Consider the following system: $$ \begin{cases} x_1 + 3 x_3 = 4a, \\ f(x_1) + 3 f(x_3) = 8 f(a), \\ f'(x_1) = 3 f'(x_3). \end{cases} $$

I want to find all functions (or at least learn some properties that hold for all of them) $f : [0,1] \to [0,1]$ that are continuous, differentiable on $[0,1]$, monotonically decreasing on $[0,1]$ and the aforementioned system has a solution for every $a \in (0,1)$. In other words, if $a$ is fixed, there should exist $x_1, x_3 \in [0,1]$ that satisfy the system.

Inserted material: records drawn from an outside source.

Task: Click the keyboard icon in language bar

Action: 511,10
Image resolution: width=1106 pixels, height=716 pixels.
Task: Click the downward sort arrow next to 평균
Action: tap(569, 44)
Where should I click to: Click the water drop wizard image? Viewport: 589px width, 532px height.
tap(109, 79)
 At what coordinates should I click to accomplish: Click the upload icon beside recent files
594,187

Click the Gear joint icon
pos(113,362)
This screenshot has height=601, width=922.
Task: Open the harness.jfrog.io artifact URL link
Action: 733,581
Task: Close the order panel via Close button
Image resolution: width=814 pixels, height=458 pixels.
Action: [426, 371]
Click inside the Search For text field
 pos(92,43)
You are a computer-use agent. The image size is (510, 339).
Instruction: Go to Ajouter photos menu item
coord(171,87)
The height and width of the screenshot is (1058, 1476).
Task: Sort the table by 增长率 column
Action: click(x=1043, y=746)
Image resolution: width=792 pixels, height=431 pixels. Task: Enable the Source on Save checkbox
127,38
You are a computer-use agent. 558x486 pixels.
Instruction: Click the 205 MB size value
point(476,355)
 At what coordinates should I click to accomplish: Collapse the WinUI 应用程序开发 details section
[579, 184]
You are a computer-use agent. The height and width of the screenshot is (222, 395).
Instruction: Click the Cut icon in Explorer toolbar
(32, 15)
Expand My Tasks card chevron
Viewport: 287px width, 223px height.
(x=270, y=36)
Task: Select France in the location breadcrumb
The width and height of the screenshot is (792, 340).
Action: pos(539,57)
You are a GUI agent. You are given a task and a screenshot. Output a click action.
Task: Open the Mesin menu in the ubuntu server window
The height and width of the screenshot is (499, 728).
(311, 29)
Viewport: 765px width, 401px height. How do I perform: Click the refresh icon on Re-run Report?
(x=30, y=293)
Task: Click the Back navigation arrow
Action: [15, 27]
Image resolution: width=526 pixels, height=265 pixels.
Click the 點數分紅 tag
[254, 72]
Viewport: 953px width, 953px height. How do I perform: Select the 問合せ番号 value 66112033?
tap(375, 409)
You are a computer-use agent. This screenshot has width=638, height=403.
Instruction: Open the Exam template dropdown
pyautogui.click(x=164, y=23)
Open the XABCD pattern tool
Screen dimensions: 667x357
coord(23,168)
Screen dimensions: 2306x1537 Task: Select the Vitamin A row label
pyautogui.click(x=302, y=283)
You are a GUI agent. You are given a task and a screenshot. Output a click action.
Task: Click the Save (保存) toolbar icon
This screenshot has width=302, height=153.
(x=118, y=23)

Or, a bit re-phrased: find $f$ such that for all $a \in (0,1)$, the aforementioned system has at least one pair $(x_1, x_3) \in [0,1]^2$ satisfying the system. And the general question is of course to find all such $f$.

UPD: Apparently, the solution is trivial only. I created another question that is hopefully more of interest: Solve differential system with a parameter

Answer 1

Assume such an $f$ exists. For each $a\in(0,1)$ fix some solution $x_1(a),x_3(a)$ of the system. The first equality can be restated as $$ \frac{1}{4}x_1(a) + \frac{3}{4}x_3(a) = a.$$ In other words, $a$ is a convex combination of $x_1(a),x_3(a)$. Consider a sequence $a_k \searrow 0$. As $x_1(a_k),x_3(a_k) \geq 0$ it follows that $x_1(a_k),x_3(a_k) \to 0$. Taking the limit $k\to \infty$ in the second equation, we obtain from the continuity of $f$ that $$ 4 f(0) = 8 f(0).$$ Hence $f(0) = 0$. As $f$ is monotonically decreasing and takes nonnegative values, it follows that $f$ is constant.